When your list of 20 algorithms is forced on the program, it is clearly unable to do 2LLL using 26 or fewer. It gets tantalizingly close to success with 27, but thus far it has not quite managed it. 28 appears to be easy for it. Here are three sets of 28, each of which begins with your list of 20 and is sufficient for 2LLL:

Spoiler: Set #1

R U R' U R U2 R' (7f)

R U R' U R U' R' U R U2 R' (11f)

L F R' F R F2 L' (7f)

R U R2 F R F2 U F (8f)

R' U2 R2 U R2 U R U' R U' R' (11f)

F R' F' R U2 R U2 R' (8f)

F R U R' U' F' (6f)

F R U R' U' R U R' U' F' (10f)

R U' L' U R' U' L (7f)

R B' R F2 R' B R F2 R2 (9f)

R2 L2 D' R L' F2 R' L D' R2 L2 (11f)

R2 L2 D R2 L2 U2 R2 L2 D R2 L2 (11f)

R U R' U' R' F R F' (8f)

L F R' F' L' F R F' (8f)

R' F R U R' U' F' U R (9f)

R' U' R' F R F' U R (8f)

F' L F L' U' L' U L (8f)

R U R' U' R' L F R F' L' (10f)

R' L F R L' U2 R' L F R L' (11f)

R U2 R2 U' R2 U' R2 U2 R (9f)

U' R U' R F2 U' F R F' R' U2 R U' F2 R2 (15f)

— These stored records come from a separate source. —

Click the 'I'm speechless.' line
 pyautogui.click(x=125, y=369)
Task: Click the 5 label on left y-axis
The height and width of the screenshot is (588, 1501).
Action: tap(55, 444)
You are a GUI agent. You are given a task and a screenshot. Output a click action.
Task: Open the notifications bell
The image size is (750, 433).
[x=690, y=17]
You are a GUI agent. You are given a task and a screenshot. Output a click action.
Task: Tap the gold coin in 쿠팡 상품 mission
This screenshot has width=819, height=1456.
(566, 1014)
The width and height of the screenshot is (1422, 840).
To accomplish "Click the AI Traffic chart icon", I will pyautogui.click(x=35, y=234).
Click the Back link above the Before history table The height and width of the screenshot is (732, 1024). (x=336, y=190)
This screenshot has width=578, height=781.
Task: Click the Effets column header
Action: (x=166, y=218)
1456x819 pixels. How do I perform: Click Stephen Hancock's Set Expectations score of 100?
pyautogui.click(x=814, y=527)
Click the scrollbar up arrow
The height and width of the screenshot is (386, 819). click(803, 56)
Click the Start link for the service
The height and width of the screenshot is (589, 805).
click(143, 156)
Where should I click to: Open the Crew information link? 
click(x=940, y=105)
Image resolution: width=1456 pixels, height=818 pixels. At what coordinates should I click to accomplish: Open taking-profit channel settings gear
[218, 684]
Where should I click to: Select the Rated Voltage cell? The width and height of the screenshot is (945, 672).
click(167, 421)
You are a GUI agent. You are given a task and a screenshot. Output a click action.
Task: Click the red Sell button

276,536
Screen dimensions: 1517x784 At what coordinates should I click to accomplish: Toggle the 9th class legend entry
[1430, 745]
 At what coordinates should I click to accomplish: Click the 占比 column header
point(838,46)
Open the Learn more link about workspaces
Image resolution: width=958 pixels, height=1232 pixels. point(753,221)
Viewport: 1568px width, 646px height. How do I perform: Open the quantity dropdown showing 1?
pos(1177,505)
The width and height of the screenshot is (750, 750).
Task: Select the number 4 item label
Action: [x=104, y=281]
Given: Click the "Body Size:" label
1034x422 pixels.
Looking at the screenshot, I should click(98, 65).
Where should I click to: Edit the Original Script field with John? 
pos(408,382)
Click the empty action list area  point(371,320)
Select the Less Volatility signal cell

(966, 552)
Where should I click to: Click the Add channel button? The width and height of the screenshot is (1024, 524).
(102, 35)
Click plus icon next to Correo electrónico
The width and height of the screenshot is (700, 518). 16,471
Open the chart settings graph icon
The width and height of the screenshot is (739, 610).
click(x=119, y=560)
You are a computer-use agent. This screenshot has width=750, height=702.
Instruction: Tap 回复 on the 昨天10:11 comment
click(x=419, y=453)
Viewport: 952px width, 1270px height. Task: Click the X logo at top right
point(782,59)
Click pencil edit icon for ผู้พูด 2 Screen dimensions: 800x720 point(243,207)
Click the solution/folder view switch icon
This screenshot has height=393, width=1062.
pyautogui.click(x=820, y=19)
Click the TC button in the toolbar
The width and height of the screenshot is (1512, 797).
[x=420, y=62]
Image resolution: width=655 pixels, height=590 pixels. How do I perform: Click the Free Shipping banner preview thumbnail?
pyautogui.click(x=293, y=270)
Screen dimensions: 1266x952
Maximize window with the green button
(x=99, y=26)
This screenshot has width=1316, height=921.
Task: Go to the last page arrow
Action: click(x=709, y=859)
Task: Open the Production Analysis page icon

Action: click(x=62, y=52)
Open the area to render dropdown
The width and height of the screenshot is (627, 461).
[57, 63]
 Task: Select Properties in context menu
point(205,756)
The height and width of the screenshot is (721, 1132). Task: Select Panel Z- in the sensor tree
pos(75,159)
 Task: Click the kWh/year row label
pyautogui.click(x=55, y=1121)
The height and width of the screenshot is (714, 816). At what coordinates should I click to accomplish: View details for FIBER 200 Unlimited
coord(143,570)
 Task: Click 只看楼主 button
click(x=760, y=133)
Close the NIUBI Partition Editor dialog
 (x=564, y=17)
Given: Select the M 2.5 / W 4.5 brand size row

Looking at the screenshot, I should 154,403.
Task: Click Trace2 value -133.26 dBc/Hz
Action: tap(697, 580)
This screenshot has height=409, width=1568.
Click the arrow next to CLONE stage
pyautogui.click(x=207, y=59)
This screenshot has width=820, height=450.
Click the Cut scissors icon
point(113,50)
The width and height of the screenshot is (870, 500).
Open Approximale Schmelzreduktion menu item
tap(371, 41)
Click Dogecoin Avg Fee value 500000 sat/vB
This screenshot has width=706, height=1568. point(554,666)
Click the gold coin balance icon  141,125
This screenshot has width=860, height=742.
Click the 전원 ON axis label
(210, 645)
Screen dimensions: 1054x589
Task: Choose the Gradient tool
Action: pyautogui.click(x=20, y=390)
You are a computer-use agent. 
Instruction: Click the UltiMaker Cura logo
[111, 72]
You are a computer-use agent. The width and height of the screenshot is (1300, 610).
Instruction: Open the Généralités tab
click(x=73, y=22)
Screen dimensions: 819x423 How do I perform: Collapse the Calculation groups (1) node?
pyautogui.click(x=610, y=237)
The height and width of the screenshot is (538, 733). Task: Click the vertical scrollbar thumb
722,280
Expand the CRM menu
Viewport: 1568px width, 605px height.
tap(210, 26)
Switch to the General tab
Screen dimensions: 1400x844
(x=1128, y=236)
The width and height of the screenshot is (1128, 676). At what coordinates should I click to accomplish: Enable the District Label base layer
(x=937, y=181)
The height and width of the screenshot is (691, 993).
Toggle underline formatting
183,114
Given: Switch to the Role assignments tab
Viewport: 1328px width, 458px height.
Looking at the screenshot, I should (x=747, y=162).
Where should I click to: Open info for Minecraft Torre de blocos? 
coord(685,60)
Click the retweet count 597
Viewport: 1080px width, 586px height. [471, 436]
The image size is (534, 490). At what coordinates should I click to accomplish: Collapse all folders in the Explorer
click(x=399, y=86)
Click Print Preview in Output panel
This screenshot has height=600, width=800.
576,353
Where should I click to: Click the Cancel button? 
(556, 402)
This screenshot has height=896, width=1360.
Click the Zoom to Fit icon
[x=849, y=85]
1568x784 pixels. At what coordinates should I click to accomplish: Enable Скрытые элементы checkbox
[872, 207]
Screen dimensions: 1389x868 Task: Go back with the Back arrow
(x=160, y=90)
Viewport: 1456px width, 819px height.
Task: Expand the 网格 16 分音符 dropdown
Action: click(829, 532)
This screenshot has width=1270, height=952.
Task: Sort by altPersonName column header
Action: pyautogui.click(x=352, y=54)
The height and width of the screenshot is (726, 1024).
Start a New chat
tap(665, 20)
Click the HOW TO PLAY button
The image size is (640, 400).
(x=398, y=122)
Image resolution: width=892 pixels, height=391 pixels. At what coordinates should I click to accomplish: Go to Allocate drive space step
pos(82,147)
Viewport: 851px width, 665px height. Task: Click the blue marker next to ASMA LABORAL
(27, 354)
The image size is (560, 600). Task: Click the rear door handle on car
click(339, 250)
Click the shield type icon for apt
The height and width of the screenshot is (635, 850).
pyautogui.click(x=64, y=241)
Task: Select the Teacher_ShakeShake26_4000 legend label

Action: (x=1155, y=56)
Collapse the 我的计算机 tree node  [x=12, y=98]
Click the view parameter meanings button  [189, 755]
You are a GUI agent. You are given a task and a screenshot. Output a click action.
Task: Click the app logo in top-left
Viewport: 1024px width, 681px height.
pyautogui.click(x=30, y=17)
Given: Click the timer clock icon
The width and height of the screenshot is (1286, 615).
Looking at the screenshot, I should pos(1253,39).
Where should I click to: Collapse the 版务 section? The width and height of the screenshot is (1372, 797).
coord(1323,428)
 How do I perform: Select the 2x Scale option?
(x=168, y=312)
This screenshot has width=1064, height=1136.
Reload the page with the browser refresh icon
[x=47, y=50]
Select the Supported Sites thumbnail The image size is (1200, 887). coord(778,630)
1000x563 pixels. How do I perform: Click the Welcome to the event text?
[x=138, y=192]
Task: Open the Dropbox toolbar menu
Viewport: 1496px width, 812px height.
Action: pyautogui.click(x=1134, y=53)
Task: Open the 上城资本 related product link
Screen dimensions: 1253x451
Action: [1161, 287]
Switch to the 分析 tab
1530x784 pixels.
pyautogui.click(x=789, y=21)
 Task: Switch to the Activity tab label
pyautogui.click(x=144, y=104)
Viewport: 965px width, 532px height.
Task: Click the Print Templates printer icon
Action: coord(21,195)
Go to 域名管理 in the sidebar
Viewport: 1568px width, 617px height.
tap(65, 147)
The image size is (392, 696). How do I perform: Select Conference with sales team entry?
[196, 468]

U2 R' U R U' R2 F R2 U R' U' F' R (13f)

U F U2 F' U' R' F R U' R' F' R U (13f)

U2 F' U2 F U2 F2 U F' R' F U' F U F R U2 (16f)

U R2 F2 R2 F U F' R' U' F' U R' F2 R2 U (15f)

F2 U' F2 R U' R2 F' R2 U' R' F R U2 R' U' (15f)

U2 F R' F' U' F R' U' R' U R U R2 U R' U' F' (17f)

R2 U' F' R' U F' U' F U' R U2 F2 R F' U2 R (16f)

Spoiler: Set #2

R U R' U R U2 R' (7f)

R U R' U R U' R' U R U2 R' (11f)

L F R' F R F2 L' (7f)

R U R2 F R F2 U F (8f)

R' U2 R2 U R2 U R U' R U' R' (11f)

F R' F' R U2 R U2 R' (8f)

F R U R' U' F' (6f)

F R U R' U' R U R' U' F' (10f)

R U' L' U R' U' L (7f)

R B' R F2 R' B R F2 R2 (9f)

R2 L2 D' R L' F2 R' L D' R2 L2 (11f)

R2 L2 D R2 L2 U2 R2 L2 D R2 L2 (11f)

R U R' U' R' F R F' (8f)

L F R' F' L' F R F' (8f)

R' F R U R' U' F' U R (9f)

R' U' R' F R F' U R (8f)

F' L F L' U' L' U L (8f)

R U R' U' R' L F R F' L' (10f)

R' L F R L' U2 R' L F R L' (11f)

R U2 R2 U' R2 U' R2 U2 R (9f)

R' F2 R2 U2 R' U F2 U' F2 U' R U' R2 F2 R (15f)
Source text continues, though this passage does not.